▶ Problem statement
Your output should be the entries below, exact in every detail.
--- START ---
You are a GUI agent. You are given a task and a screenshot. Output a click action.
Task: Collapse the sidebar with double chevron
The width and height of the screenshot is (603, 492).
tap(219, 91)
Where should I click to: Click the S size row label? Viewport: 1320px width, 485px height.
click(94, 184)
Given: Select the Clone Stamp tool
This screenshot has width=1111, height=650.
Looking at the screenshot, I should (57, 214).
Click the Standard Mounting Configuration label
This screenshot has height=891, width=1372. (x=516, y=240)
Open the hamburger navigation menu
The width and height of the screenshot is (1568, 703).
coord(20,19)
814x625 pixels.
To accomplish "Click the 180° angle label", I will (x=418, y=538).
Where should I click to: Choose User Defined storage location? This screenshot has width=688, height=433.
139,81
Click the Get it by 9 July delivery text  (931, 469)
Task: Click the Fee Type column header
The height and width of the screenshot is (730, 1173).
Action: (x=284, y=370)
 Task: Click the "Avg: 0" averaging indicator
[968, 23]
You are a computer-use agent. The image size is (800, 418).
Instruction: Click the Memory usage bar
--- END ---
▶ The answer
You are a GUI agent. You are given a task and a screenshot. Output a click action.
Task: Collapse the sidebar with double chevron
The width and height of the screenshot is (603, 492).
tap(219, 91)
Where should I click to: Click the S size row label? Viewport: 1320px width, 485px height.
click(94, 184)
Given: Select the Clone Stamp tool
This screenshot has width=1111, height=650.
Looking at the screenshot, I should (57, 214).
Click the Standard Mounting Configuration label
This screenshot has height=891, width=1372. (x=516, y=240)
Open the hamburger navigation menu
The width and height of the screenshot is (1568, 703).
coord(20,19)
814x625 pixels.
To accomplish "Click the 180° angle label", I will (x=418, y=538).
Where should I click to: Choose User Defined storage location? This screenshot has width=688, height=433.
139,81
Click the Get it by 9 July delivery text  (931, 469)
Task: Click the Fee Type column header
The height and width of the screenshot is (730, 1173).
Action: (x=284, y=370)
 Task: Click the "Avg: 0" averaging indicator
[968, 23]
You are a computer-use agent. The image size is (800, 418).
Instruction: Click the Memory usage bar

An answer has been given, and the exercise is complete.